**Exercise directions:**
Keeping every character as it is, transcribe the entries below.

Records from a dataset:
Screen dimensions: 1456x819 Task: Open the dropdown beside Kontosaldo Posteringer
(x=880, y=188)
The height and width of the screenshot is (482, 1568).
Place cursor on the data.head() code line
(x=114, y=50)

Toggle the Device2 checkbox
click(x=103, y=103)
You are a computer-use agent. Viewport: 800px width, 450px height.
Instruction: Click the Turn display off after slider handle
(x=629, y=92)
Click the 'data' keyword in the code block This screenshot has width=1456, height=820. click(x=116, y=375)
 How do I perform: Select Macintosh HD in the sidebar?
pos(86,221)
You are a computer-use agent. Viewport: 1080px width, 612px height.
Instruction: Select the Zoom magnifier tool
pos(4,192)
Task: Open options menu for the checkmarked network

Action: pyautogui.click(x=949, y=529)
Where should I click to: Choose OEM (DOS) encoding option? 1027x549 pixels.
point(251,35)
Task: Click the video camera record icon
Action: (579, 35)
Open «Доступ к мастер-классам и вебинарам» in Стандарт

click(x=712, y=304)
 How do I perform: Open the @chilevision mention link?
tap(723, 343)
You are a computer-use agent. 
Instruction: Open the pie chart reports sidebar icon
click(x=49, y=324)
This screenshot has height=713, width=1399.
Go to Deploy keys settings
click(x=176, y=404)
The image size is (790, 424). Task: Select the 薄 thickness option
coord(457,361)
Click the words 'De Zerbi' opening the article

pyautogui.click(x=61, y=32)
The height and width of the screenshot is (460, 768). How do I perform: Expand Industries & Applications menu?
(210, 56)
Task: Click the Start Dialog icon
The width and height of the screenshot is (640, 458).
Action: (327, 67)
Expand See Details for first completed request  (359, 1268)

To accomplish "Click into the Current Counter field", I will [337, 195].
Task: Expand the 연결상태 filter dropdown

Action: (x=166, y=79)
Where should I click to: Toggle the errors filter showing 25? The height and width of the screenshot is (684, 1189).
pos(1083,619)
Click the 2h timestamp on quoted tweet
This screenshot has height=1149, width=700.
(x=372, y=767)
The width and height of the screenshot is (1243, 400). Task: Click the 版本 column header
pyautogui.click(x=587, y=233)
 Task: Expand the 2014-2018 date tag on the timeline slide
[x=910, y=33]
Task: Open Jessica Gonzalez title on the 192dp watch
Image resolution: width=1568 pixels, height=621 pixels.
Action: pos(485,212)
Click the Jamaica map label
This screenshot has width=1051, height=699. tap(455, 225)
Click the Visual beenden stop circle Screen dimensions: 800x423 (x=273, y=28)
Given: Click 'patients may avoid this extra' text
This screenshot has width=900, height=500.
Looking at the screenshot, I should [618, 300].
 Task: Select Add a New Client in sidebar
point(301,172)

**Expected answer:**
Screen dimensions: 1456x819 Task: Open the dropdown beside Kontosaldo Posteringer
(x=880, y=188)
The height and width of the screenshot is (482, 1568).
Place cursor on the data.head() code line
(x=114, y=50)

Toggle the Device2 checkbox
click(x=103, y=103)
You are a computer-use agent. Viewport: 800px width, 450px height.
Instruction: Click the Turn display off after slider handle
(x=629, y=92)
Click the 'data' keyword in the code block This screenshot has width=1456, height=820. click(x=116, y=375)
 How do I perform: Select Macintosh HD in the sidebar?
pos(86,221)
You are a computer-use agent. Viewport: 1080px width, 612px height.
Instruction: Select the Zoom magnifier tool
pos(4,192)
Task: Open options menu for the checkmarked network

Action: pyautogui.click(x=949, y=529)
Where should I click to: Choose OEM (DOS) encoding option? 1027x549 pixels.
point(251,35)
Task: Click the video camera record icon
Action: (579, 35)
Open «Доступ к мастер-классам и вебинарам» in Стандарт

click(x=712, y=304)
 How do I perform: Open the @chilevision mention link?
tap(723, 343)
You are a computer-use agent. 
Instruction: Open the pie chart reports sidebar icon
click(x=49, y=324)
This screenshot has height=713, width=1399.
Go to Deploy keys settings
click(x=176, y=404)
The image size is (790, 424). Task: Select the 薄 thickness option
coord(457,361)
Click the words 'De Zerbi' opening the article

pyautogui.click(x=61, y=32)
The height and width of the screenshot is (460, 768). How do I perform: Expand Industries & Applications menu?
(210, 56)
Task: Click the Start Dialog icon
The width and height of the screenshot is (640, 458).
Action: (327, 67)
Expand See Details for first completed request  (359, 1268)

To accomplish "Click into the Current Counter field", I will [337, 195].
Task: Expand the 연결상태 filter dropdown

Action: (x=166, y=79)
Where should I click to: Toggle the errors filter showing 25? The height and width of the screenshot is (684, 1189).
pos(1083,619)
Click the 2h timestamp on quoted tweet
This screenshot has height=1149, width=700.
(x=372, y=767)
The width and height of the screenshot is (1243, 400). Task: Click the 版本 column header
pyautogui.click(x=587, y=233)
 Task: Expand the 2014-2018 date tag on the timeline slide
[x=910, y=33]
Task: Open Jessica Gonzalez title on the 192dp watch
Image resolution: width=1568 pixels, height=621 pixels.
Action: pos(485,212)
Click the Jamaica map label
This screenshot has width=1051, height=699. tap(455, 225)
Click the Visual beenden stop circle Screen dimensions: 800x423 (x=273, y=28)
Given: Click 'patients may avoid this extra' text
This screenshot has width=900, height=500.
Looking at the screenshot, I should [618, 300].
 Task: Select Add a New Client in sidebar
point(301,172)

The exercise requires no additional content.